“Where is the wisdom we have lost in information?” I heard this T.S. Eliot quote in one of my favorite British murder mystery television shows, “Inspector Lewis.”
The show is set in Oxford England, one of the world-famous centers of intelligentsia where classical knowledge is rampant and the detectives frequently quote philosophers, well-known scholars, composers, and thinkers of every ilk. It’s a detective show for thinkers; Ooh la la.
Today’s culture is glutted with information, but it is not my lone opinion that all this available information has not led to a culture filled with wise folk. In fact, we seem to have a dearth of wisdom to draw upon for inspiration to shine.
Most people want just the facts and don’t take the time to ponder, sift, churn or ruminate the information they obtain in order to glean wisdom, something akin to gold or diamonds. Too many are willing to settle for dirt, ordinary stone, or coal rather than dig for the gems.
Pete Seeger’s 1955 song, “Where have all the flowers gone?” speaks specifically about war, but generally to the cyclical nature of things. That song was penned the year of my birth, so it talks my language and reminds me of the cycles that have turned during my lifetime.

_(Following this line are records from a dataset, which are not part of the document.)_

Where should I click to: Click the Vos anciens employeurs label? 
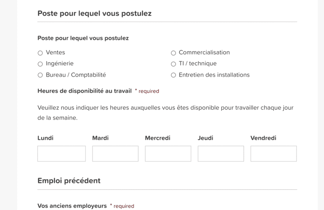tap(72, 206)
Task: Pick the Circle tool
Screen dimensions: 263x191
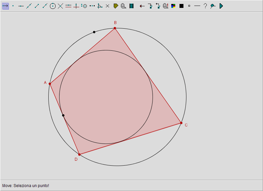Action: click(53, 6)
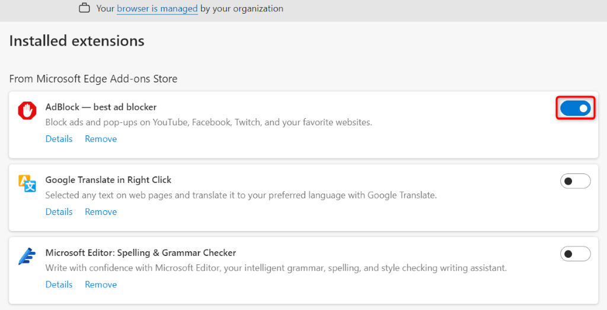Viewport: 607px width, 310px height.
Task: Click "Microsoft Editor: Spelling & Grammar Checker" title
Action: 140,253
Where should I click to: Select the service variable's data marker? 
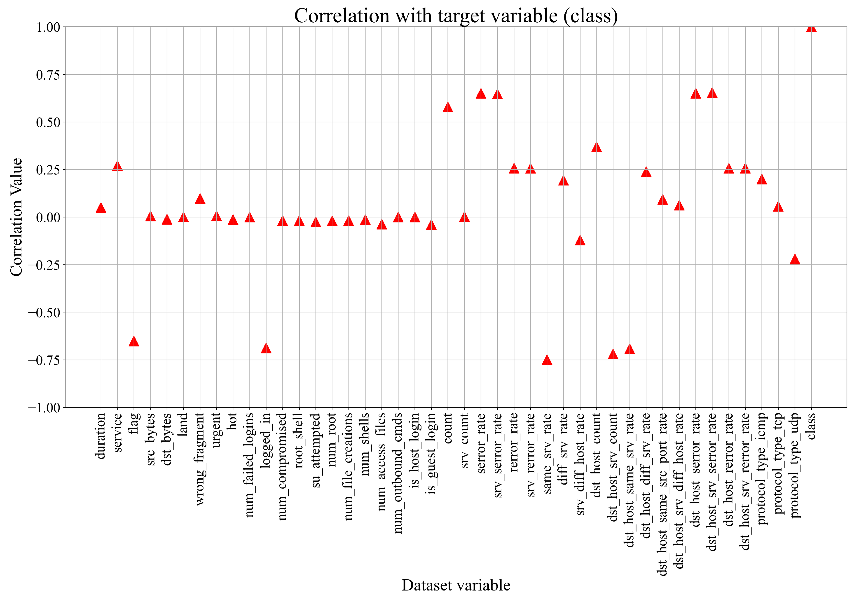tap(117, 166)
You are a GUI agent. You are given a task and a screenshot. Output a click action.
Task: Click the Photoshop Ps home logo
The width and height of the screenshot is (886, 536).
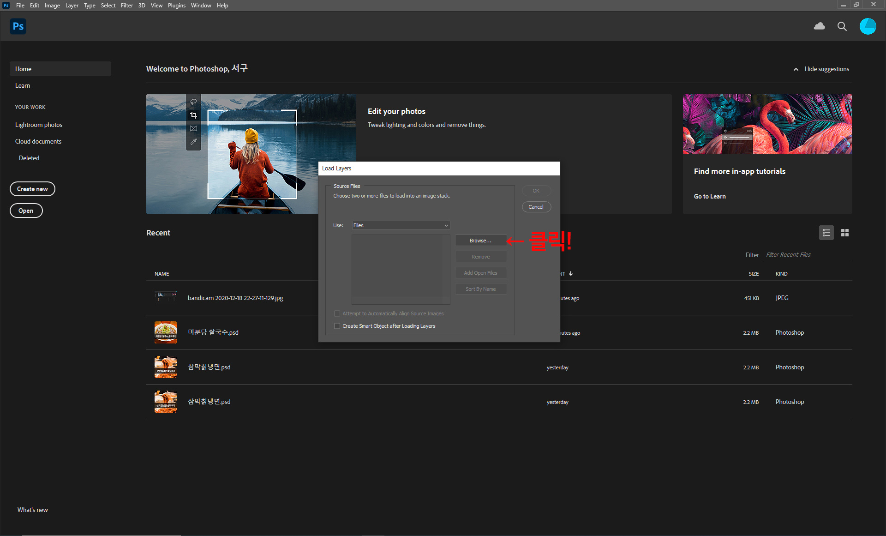[x=18, y=26]
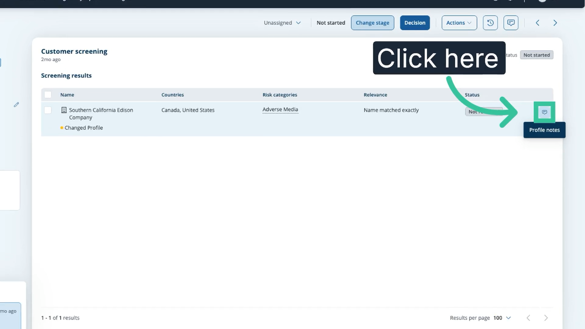The width and height of the screenshot is (585, 329).
Task: Go to next results page arrow
Action: pyautogui.click(x=546, y=318)
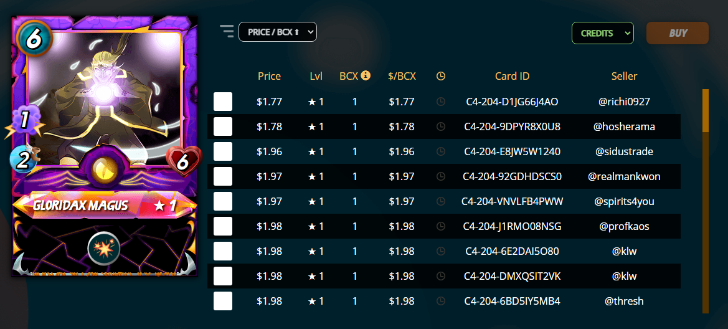Open the PRICE / BCX sort dropdown
728x329 pixels.
tap(278, 32)
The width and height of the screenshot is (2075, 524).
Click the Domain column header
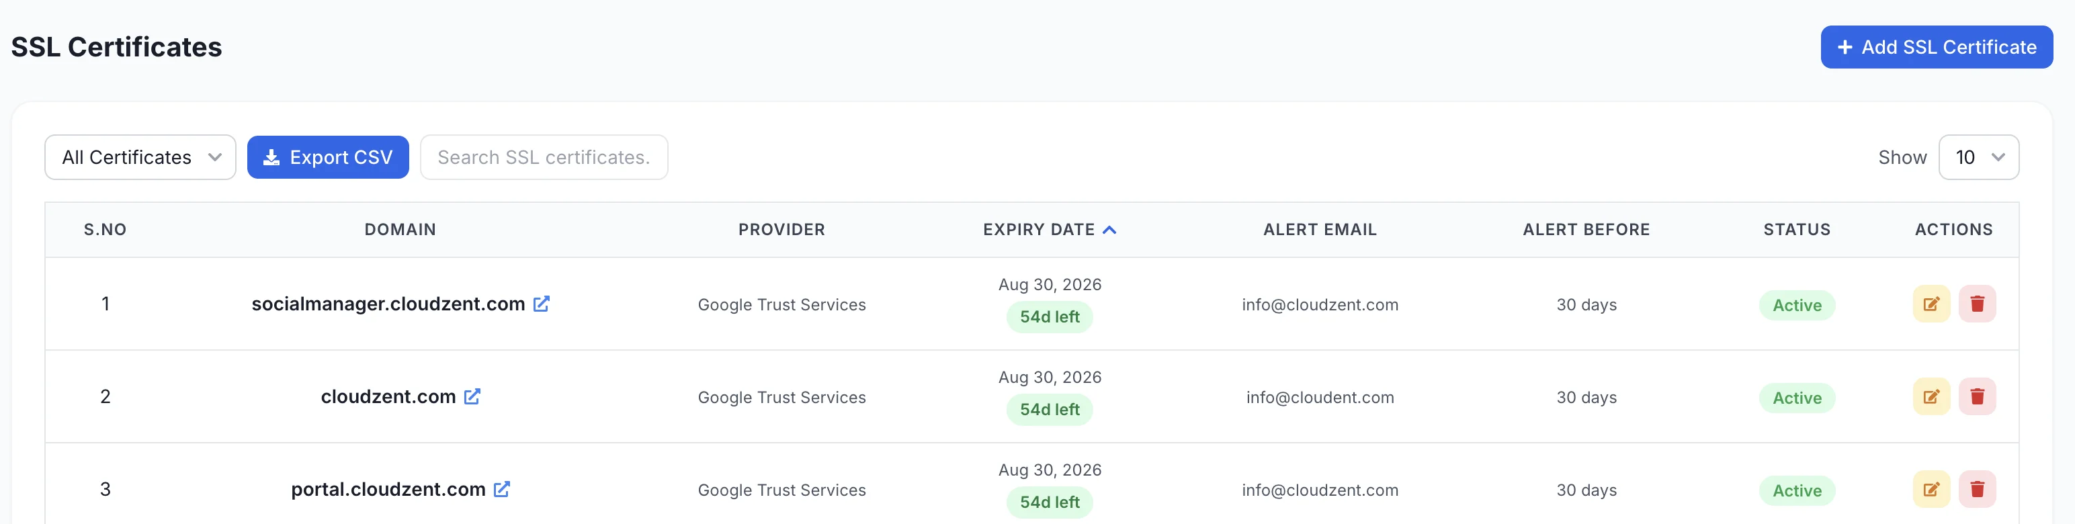click(400, 229)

One of those cycles which I have lived through is the character of learning, knowledge, and wisdom. I ask, where have all the intellectual miners gone? Again, there has been a turnabout from respect for the classical thinkers of Oxford England and our aspiring to understand them, to the instantaneous nature of “Wikipedia-knowledge,” where facts are bantered about as if they’re “the truth and nothing but the truth.”
I wonder, are we even looking to find answers to the questions we all should be asking? I think it’s perhaps an old person thing, but do most people these days expect others to do all the intellectual work for them?
My husband and I are in a business where we occasionally receive emails from some college student asking for information which one once went to a library to research for oneself. It’s as if Wikipedia isn’t even easy enough to access, some folks just go to another expert source and ask outright for the answer.
Have these people not been taught to do even the simplest of research? They seem not to want to search for answers, they prefer being spoon fed something that resembles fact.
Must it be either a quick fix or give up; a tell me the answers or I’ll move on to someone who will, cultural environment? Is T.S. Eliot timeless or what? His intuition about the failure of information to automatically transform to wisdom was penned in 1934.
There is no wisdom in straight-out information. It’s just the raw materials, so go to work and make something out of it, already!
Information is not the end of the matter. It’s just clay. You must sculpt information into something useful to humankind. Information is not a finished product.
Because we live in an era of unprecedented access to information, access alone does not result in knowledge or even further, to wisdom. In order to become wisdom, information is combined in a stew of knowledge, experience, perception, comprehension of the difference between right and wrong, judgment as to when and how to act, and a pinch of common-sense.
The accomplished race-car driver, Mario Andretti said, “Circumstances may cause interruptions and delays, but never lose sight of your goal. Prepare yourself in every way you can by increasing your knowledge and adding to your experience, so that you can make the most of opportunity when it occurs.”
In some ways, all the information in the world, impedes knowledge because apparently, we’ve not taught the generations how to process, sift, and understand the morass of informational stimuli we are bombarded with. More is not better.
I’m told that in digital as well as analog communications, there is something called SNR or a “signal-to-noise ratio.” That’s a technical phrase specific to the field of communications, but it is useful to this discussion of information-processing, or FYI, “for your information.”
Simply put, “signal” is the meaningful information that one is actually trying to glean. “Noise” is random, unwanted stuff that interferes with the signal. It’s my judgment that the signal to noise ratio in our culture today has got to be a generous 20/80; twenty percent signal to eighty percent noise.
Therefore, I’m not picking on anybody for trying to simplify the process of information gathering, and often getting it wrong. There’s too much chaff floating around the environment, to see through it to glean the grain of value.
But let’s not stop trying. As I am told that one should aim above the mark, to hit the mark, it’s probably smart to aim high toward wisdom, and strive to get there, but be content with compounding knowledge, in the process. W. Clement Stone put it this way, “Aim for the moon. If you miss, you may hit a star.”
It’s a personal quirk of mine to dig to the depths, in fact my website (deepthoughtsonrandomstuff.com) testifies to this tendency. It might be that one of my targets has always been wisdom, and depth of thought is part of the process. I will leave you with a favorite quote by an anonymous writer, “To reach a great height, a person needs to have great depth.”